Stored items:
***

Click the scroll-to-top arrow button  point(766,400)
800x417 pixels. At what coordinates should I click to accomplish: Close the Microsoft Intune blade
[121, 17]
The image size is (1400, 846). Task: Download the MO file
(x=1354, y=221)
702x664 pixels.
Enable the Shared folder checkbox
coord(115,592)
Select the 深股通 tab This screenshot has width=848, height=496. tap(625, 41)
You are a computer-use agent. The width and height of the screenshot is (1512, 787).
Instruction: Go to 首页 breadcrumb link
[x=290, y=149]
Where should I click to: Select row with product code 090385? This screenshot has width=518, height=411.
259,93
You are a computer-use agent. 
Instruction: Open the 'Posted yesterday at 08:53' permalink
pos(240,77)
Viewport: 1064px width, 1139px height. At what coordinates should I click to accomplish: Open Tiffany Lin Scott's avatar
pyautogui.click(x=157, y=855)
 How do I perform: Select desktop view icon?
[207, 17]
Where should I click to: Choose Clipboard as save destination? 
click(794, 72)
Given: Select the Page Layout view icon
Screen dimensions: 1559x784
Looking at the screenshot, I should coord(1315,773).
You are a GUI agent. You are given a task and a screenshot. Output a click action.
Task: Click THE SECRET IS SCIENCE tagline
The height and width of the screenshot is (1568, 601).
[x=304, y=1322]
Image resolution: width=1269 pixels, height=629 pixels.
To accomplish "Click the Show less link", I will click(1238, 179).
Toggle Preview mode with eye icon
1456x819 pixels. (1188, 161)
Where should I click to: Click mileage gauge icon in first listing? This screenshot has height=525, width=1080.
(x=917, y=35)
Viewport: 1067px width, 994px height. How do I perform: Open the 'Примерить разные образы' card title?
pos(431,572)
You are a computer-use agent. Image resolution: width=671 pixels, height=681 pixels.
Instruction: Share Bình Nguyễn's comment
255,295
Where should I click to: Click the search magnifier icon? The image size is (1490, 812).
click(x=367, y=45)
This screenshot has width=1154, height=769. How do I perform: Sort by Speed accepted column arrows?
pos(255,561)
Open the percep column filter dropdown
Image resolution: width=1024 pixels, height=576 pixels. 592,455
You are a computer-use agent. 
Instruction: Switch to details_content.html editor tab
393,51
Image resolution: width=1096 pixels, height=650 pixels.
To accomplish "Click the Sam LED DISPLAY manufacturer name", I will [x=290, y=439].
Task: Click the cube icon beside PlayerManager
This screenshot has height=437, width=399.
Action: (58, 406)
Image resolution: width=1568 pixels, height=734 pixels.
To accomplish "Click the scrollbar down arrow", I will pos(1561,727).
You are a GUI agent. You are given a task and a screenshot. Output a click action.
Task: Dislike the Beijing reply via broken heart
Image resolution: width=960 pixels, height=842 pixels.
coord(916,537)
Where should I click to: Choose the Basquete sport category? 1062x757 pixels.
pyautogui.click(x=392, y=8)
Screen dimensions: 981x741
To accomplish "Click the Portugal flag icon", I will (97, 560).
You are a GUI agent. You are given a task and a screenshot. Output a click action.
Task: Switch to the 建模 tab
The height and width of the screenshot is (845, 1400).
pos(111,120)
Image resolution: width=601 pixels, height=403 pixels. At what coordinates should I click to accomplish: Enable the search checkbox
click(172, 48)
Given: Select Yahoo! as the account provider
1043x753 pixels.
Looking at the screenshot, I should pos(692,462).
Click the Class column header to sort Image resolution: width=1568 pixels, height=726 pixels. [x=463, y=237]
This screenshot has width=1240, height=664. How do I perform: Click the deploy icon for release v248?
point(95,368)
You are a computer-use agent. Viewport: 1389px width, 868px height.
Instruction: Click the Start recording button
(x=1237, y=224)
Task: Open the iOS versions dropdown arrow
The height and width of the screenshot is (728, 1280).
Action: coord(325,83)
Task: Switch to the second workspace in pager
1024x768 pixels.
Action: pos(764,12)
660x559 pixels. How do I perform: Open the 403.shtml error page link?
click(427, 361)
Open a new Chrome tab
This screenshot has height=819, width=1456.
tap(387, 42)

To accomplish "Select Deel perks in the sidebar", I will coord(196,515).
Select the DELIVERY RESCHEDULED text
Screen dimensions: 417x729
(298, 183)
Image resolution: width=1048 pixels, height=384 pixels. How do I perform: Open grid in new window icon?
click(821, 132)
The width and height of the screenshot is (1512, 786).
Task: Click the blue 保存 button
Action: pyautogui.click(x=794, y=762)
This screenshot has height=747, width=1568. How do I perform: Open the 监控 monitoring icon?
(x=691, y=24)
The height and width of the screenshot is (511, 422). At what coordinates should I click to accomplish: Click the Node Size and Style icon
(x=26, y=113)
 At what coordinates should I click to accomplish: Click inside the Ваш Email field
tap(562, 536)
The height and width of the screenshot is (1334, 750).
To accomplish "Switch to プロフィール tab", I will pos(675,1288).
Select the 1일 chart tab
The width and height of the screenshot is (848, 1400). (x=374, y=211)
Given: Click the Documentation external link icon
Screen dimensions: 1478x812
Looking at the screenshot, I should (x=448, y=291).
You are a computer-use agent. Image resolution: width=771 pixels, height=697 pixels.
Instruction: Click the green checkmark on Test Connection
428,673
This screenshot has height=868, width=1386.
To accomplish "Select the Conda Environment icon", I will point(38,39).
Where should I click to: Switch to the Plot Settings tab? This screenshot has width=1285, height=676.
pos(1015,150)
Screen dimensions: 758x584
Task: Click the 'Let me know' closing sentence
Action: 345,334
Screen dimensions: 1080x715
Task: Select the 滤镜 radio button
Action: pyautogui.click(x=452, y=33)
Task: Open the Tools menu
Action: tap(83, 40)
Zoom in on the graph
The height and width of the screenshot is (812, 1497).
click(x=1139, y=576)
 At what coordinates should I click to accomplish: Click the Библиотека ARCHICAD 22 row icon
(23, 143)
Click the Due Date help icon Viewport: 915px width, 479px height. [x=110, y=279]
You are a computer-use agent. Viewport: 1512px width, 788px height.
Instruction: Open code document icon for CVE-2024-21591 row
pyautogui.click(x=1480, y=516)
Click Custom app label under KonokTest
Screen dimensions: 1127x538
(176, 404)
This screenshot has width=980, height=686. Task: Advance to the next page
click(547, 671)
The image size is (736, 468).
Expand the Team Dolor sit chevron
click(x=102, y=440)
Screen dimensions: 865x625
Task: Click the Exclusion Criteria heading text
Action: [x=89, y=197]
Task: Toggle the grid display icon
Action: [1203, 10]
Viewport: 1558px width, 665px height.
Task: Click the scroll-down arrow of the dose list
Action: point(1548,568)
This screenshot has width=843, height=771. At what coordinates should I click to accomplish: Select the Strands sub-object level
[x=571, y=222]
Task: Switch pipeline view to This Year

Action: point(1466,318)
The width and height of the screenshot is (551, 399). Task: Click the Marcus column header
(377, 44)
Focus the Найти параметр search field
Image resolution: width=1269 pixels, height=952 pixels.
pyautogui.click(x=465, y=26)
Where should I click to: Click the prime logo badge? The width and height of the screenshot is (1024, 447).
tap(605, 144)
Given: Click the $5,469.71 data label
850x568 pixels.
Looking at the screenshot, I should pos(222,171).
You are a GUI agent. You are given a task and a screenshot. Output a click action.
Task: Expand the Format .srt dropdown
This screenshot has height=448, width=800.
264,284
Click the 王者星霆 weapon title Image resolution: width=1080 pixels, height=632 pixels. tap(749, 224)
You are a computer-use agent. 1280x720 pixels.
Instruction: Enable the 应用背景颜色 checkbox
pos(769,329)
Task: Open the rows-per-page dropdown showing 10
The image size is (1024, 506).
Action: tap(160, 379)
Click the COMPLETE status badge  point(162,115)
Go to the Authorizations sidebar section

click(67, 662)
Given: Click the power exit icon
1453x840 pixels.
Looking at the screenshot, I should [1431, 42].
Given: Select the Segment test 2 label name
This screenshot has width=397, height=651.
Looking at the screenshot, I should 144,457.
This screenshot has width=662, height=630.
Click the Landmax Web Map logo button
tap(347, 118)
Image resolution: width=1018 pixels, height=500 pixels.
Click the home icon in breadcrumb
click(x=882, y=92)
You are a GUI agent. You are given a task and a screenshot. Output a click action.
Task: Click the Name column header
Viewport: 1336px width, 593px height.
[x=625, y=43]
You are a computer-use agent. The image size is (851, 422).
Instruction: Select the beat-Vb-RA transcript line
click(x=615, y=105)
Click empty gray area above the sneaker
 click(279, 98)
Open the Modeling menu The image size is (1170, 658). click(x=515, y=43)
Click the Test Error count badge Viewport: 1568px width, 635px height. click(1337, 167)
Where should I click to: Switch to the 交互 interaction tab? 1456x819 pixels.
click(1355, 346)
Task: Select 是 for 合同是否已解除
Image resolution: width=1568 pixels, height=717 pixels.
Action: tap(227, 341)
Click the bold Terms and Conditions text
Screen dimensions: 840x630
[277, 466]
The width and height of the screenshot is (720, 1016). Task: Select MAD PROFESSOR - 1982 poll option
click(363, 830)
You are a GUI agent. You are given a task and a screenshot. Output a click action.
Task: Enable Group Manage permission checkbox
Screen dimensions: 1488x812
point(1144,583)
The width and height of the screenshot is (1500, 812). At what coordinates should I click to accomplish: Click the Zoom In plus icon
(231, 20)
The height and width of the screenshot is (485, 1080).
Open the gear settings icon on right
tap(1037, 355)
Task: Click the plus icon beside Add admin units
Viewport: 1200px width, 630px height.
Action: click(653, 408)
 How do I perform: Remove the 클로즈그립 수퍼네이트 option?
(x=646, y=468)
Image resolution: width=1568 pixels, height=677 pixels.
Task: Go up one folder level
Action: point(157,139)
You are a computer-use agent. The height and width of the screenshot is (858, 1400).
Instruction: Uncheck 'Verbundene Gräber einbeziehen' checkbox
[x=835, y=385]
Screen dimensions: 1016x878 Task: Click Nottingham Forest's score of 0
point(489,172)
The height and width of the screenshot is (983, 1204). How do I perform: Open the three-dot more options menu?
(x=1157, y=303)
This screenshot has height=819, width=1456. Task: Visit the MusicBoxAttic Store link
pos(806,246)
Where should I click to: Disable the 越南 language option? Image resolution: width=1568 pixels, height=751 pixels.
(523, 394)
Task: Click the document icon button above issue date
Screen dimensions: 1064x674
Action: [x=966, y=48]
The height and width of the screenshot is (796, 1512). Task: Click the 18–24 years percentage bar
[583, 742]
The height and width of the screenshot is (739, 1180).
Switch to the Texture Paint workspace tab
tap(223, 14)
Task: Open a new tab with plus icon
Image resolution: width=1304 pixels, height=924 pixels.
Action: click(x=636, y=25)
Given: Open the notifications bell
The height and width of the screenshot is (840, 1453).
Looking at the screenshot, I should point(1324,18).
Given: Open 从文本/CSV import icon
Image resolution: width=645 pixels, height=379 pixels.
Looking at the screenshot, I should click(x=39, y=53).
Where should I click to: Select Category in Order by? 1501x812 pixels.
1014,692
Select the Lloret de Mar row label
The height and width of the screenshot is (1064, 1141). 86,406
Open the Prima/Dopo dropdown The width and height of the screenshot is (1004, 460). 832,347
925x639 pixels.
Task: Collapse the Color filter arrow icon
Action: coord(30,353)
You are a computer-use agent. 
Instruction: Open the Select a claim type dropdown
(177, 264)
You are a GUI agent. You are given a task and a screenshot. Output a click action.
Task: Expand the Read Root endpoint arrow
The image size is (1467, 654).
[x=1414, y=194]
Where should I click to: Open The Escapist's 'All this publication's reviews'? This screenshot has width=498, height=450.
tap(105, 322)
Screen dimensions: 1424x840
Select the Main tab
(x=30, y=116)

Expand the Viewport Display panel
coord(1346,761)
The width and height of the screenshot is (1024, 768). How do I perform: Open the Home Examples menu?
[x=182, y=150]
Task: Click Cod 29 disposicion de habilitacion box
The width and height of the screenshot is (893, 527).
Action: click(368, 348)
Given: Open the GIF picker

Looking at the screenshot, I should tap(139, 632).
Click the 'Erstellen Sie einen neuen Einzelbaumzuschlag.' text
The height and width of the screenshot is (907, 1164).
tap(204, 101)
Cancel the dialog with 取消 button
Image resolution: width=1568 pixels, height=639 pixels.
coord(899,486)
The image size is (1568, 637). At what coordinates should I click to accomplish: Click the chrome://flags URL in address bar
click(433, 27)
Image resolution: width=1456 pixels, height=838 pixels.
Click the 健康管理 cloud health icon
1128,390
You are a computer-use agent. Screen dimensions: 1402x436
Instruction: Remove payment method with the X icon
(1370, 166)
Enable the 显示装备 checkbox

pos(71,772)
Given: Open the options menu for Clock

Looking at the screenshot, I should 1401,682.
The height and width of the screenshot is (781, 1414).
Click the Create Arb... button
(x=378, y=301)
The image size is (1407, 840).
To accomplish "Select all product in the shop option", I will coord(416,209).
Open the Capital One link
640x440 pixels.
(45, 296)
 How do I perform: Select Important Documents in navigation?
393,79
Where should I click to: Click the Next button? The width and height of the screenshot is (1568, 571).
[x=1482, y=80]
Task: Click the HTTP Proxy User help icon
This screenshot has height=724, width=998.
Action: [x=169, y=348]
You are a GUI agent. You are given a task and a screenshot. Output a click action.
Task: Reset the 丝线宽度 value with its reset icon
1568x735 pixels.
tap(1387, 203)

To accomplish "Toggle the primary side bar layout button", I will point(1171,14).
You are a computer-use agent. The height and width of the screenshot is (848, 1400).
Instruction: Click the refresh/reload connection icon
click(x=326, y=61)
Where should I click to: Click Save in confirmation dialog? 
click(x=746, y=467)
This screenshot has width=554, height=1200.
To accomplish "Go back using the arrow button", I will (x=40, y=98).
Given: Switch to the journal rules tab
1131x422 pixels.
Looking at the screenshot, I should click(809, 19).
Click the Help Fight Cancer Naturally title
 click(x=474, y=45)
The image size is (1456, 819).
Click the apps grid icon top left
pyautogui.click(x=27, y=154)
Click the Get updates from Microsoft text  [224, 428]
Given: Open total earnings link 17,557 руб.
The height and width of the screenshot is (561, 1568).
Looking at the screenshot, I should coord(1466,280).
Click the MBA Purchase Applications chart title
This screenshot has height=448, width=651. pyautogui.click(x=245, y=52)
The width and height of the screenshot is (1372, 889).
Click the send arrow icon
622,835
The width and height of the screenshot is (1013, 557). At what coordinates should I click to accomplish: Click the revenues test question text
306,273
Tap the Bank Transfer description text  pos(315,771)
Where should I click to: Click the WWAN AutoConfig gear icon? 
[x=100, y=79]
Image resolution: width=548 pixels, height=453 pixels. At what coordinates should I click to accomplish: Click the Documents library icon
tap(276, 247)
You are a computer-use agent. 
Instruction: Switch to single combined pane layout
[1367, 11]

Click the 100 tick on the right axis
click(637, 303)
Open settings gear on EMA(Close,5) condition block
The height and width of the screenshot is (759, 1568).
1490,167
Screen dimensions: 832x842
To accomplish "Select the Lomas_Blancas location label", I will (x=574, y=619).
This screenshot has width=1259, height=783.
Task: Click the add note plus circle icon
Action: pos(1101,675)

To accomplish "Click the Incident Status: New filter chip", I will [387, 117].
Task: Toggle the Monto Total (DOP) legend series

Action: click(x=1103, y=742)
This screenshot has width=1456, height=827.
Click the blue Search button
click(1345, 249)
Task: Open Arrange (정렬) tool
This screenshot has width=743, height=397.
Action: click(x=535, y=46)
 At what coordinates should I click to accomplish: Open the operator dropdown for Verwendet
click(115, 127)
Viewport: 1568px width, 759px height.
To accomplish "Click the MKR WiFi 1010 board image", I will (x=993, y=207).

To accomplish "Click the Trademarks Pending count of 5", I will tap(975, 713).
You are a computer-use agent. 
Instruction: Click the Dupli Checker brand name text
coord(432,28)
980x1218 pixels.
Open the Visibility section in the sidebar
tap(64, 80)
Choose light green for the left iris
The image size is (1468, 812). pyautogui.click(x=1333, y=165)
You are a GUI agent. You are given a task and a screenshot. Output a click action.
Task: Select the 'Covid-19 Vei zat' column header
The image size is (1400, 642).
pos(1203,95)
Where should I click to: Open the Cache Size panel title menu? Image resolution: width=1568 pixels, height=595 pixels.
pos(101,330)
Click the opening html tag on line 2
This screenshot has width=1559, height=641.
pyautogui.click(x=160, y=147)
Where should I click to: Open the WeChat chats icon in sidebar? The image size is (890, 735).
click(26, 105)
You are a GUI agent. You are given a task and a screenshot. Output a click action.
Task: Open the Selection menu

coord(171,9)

***

▸ **GIVEN INSTRUCTION**
List every line in the items above that contains the word "grid", copying each such line in full.

▸ **WRITTEN REPLY**
Image resolution: width=1048 pixels, height=384 pixels. How do I perform: Open grid in new window icon?
Task: Toggle the grid display icon
Click the apps grid icon top left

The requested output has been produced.